• Work instructions:
Your response is a verbatim copy of the listing, stripped of its images.

• The records:
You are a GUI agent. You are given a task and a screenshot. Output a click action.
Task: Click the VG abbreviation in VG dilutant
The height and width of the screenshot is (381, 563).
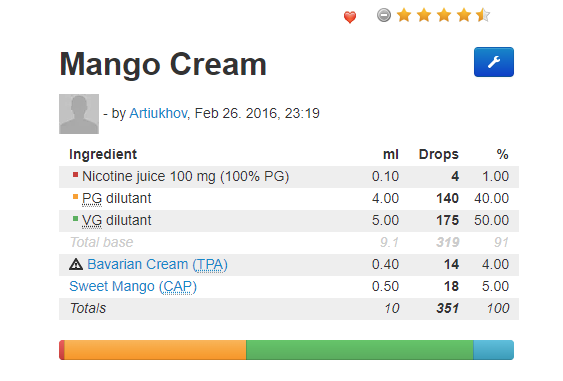click(x=92, y=220)
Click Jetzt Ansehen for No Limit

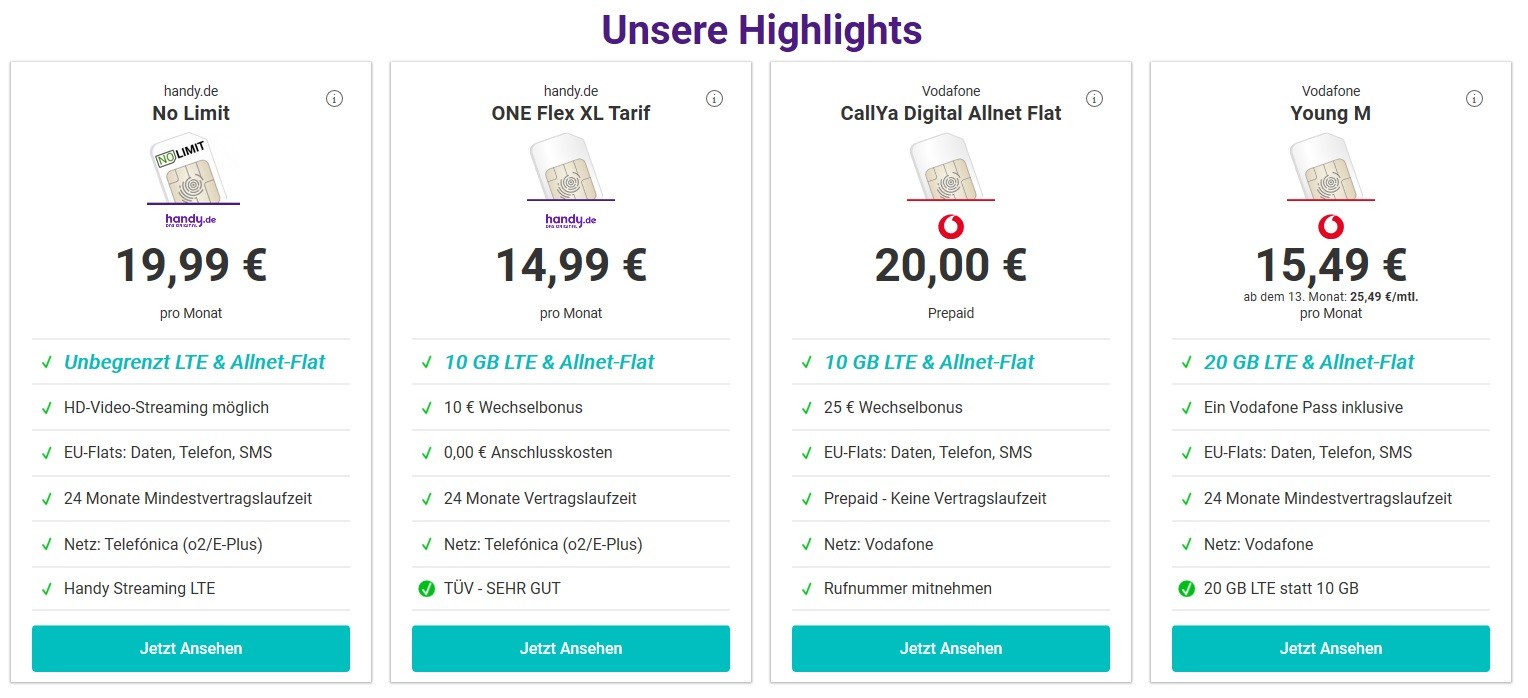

• Answer to this task:
You are a GUI agent. You are given a task and a screenshot. Output a click action.
Task: Click the VG abbreviation in VG dilutant
The height and width of the screenshot is (381, 563).
click(x=92, y=220)
Click Jetzt Ansehen for No Limit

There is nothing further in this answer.